I should have my feet MRI'd too, but I agree with you, Seenie, about not having surgery anyway. It could very well just make matters worse. Ladylazarus, you're so young that you might need to take a different approach than us because you have a lot of years of needing strong feet ahead of you. I'm resigned to the fact that my feet are going to hurt when I first get up or out of a chair, and hurt when I walk any distance over a half block, and then usually just hurt for no reason. It's my mid-feet too-not my toes. I've found that rest and daily ice packs help the most.

Seenie said:

I know ... you start looking at everything through PsA lenses! Hey, maybe my chin hairs are PsA too. LOL

But seriously, have a look at the pictures on this page. https://www.aad.org/dermatology-a-to-z/diseases-and-treatments/m---...

Yeah I had looked at them a little while ago but thanks :) The funny thing is, if I were to be diagnosed just by those 5-6 distinct signs like swollen digits or the problems with the nails, I think I would never be diagnosed at all. Because all my problems are with my larger joints. So I definitely feel the swelling, but it is not visible. (I look like a fool looking at the mirror at my buttock trying to see the swelling I feel so distinctly :D ). My one toenail looks a little funny all cracked and maybe a little thicker but that's all. And my fingernails feel ridged but very slightly. So nothing visible yet on my part :) Oh, and I think both my ankles are swollen and have been swollen for a long time. I had noticed it a while ago but I thought I was gaining weight or something (the things the mind can imagine just to find an explanation. Gaining weight? Really? Only on my ankles?!). And I had the pain in the feet for some time but I just ignored them (wrong shoes, I must have done something wrong, I walked too much etc). So now I have nothing to compare it to. I know my ankles were a lot thinner and that's the only evidence that I have :)

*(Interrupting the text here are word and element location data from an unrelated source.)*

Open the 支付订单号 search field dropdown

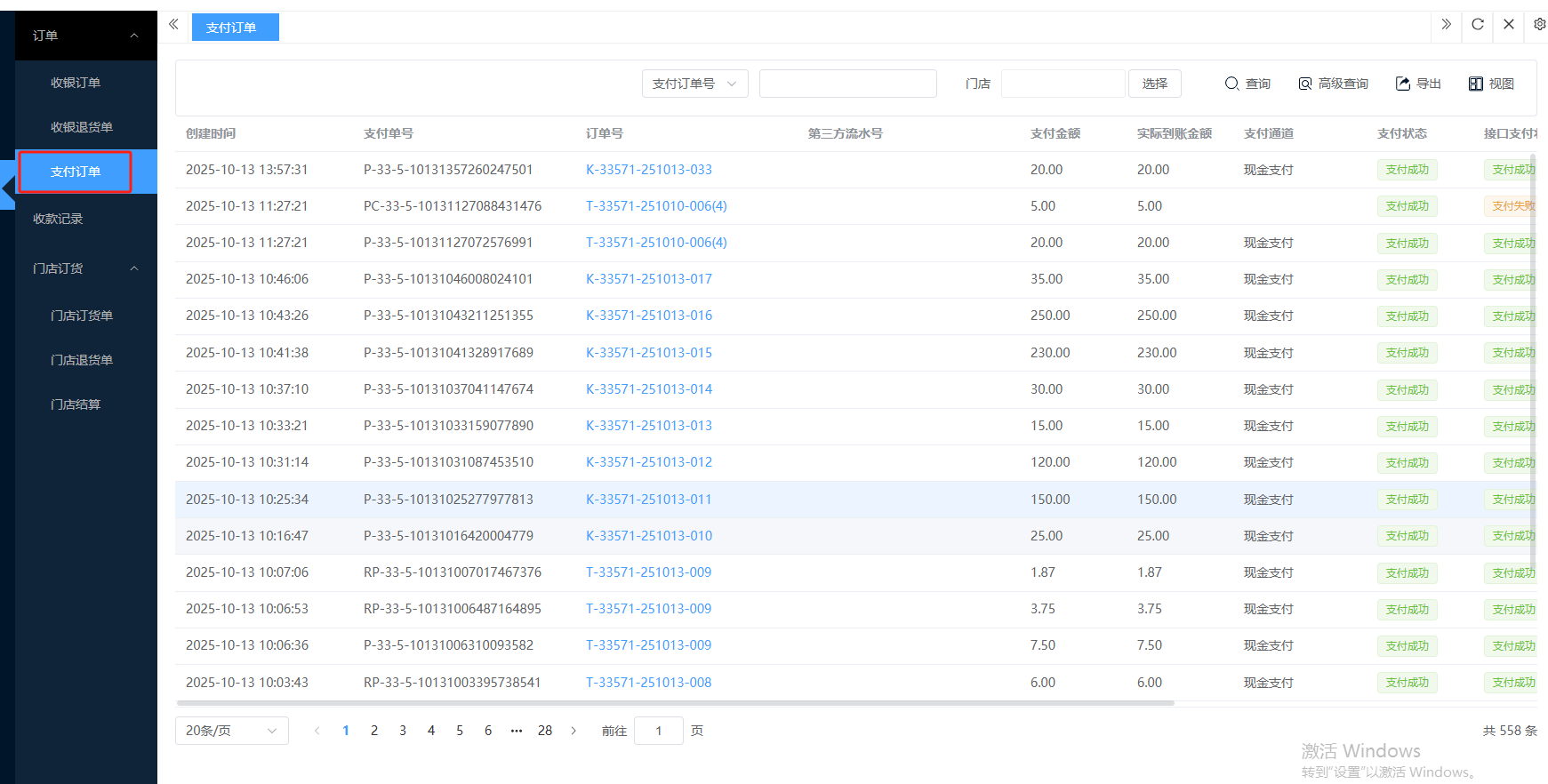(x=694, y=84)
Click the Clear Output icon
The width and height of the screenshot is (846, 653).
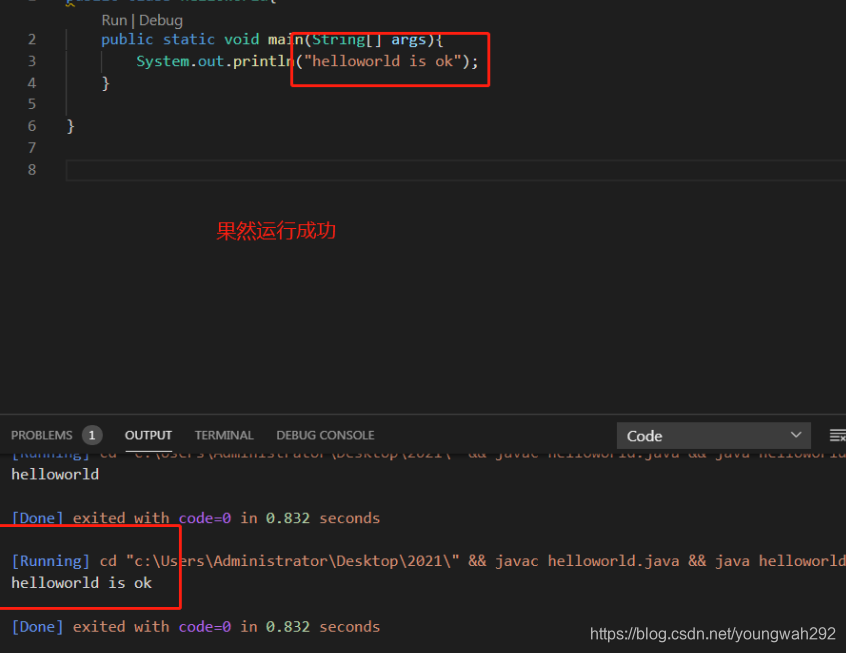(x=838, y=436)
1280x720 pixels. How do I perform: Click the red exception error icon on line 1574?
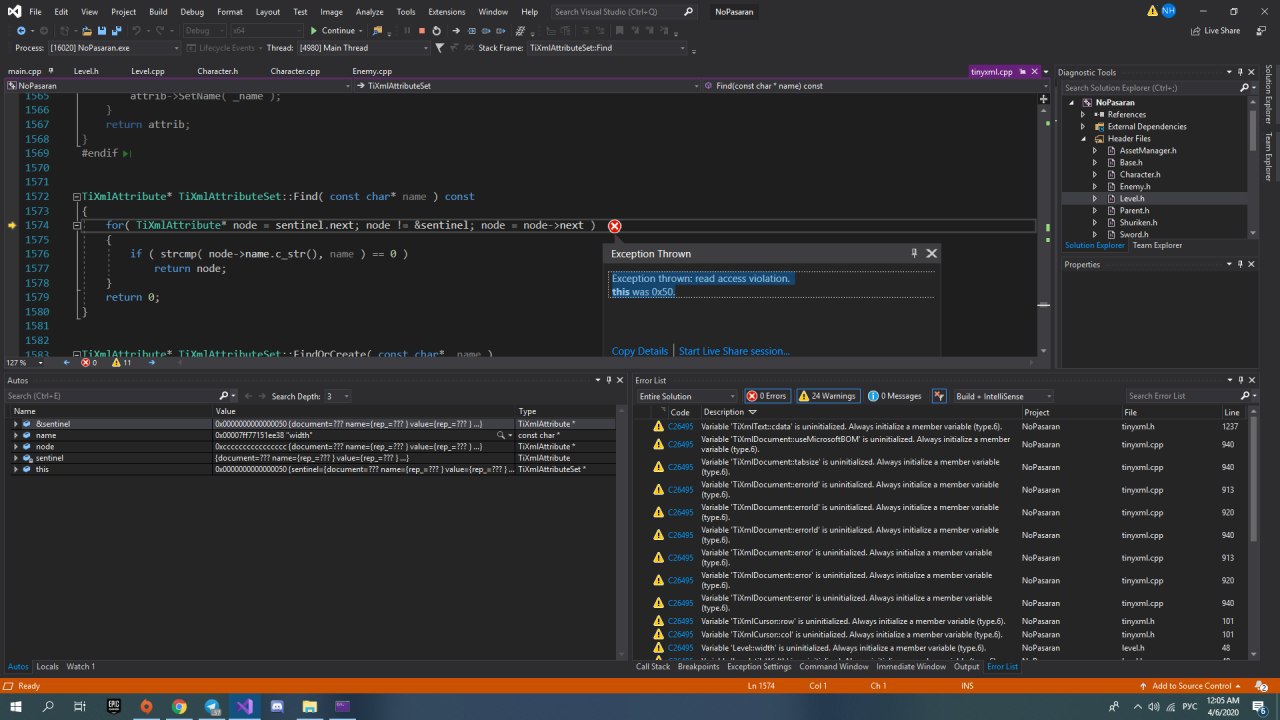(614, 226)
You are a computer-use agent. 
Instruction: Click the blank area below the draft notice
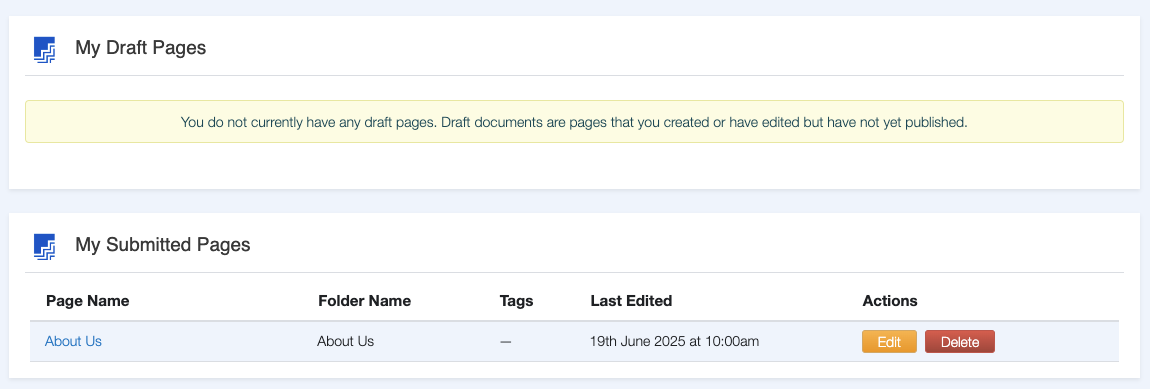[x=574, y=165]
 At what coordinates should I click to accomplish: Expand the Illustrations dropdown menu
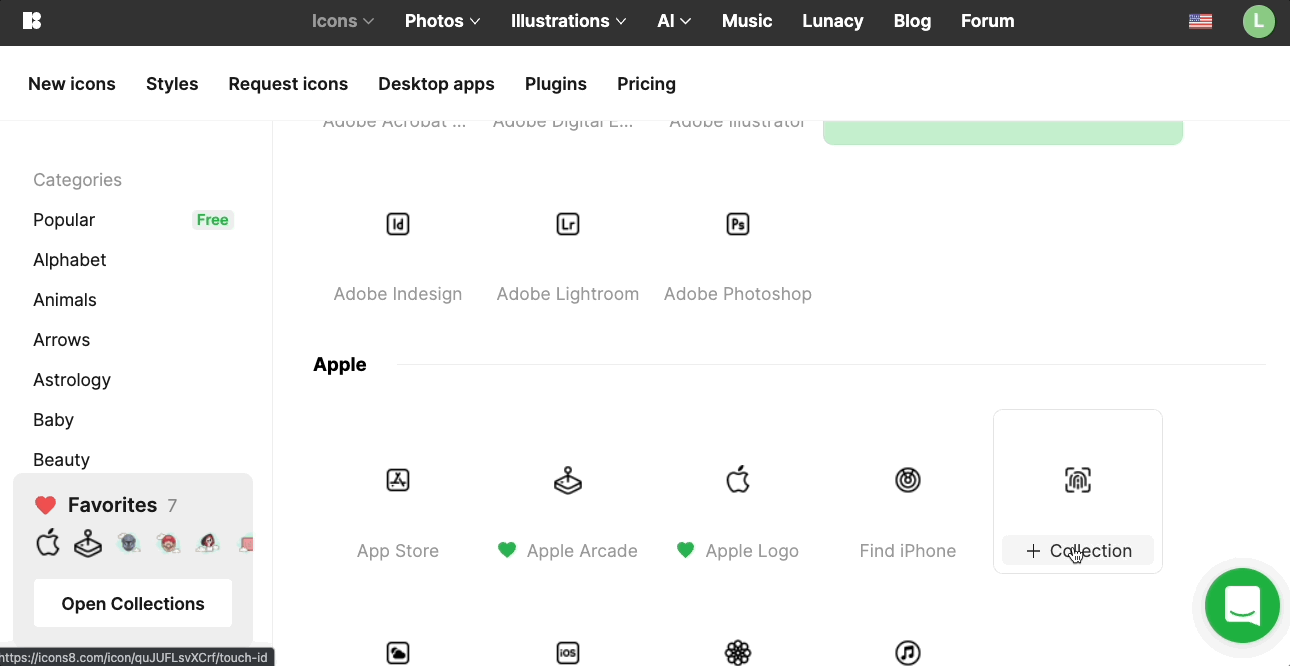[568, 21]
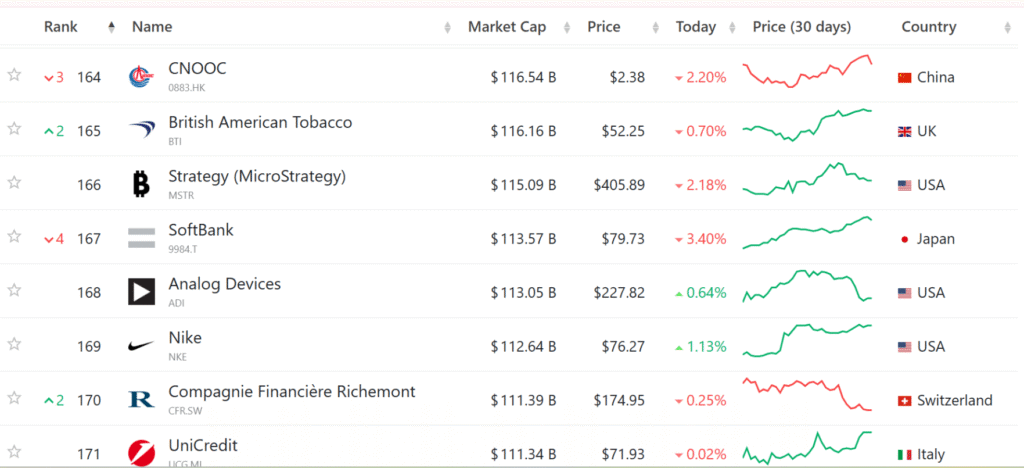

Yes of course, LL! There’s always an explanation for our many and variable symptoms: the wrong shoes, needing to lose weight, walked too much, being menopausal, doing too much, having a bad mattress, not exercising enough, needing to eat better, not getting enough sleep blah blah blah. (And I’ll add, easy to see most of those “reasons” as being our own fault.) Until you start connecting the dots and seeing the pattern. Interesting, isn’t it!

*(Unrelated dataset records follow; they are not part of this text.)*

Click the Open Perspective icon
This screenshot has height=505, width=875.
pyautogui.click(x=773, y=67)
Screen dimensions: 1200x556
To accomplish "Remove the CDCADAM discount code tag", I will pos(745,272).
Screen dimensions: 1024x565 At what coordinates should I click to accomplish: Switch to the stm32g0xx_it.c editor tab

Yes, lately I am somewhere in between connecting the dots and becoming paranoid and making up the dots :) That's why I've been asking too many questions. To know what the real dots are and not make things up because they seem like they fit in the picture :) So thank you for all your help, really!

Yes, LL, I know exactly what you mean!
After I was diagnosed, I started to think back on about twenty years’ worth of strange things that nobody could figure out. Pretty much everything was explainable as Ps or PsA. Weird. But at the same time, validating. I hadn’t been imagining things after all.

I am still having a hard time believing that it wasn't all in my head or just caused by my psychological problems :) I had gotten so used to thinking that everything was my own fault somehow. That's why I ignored so many things :) It was kind of easier to think I was crazy, turns out I wasn't. How do I live now with knowing I'm a normal person with a physical condition?! :))))

Yup. I can completely relate to that. Totally.
Making the transition to “I’m a normal person with a physical condition” isn’t an easy task. There are still days that I give my head a shake and wonder if this is really happening.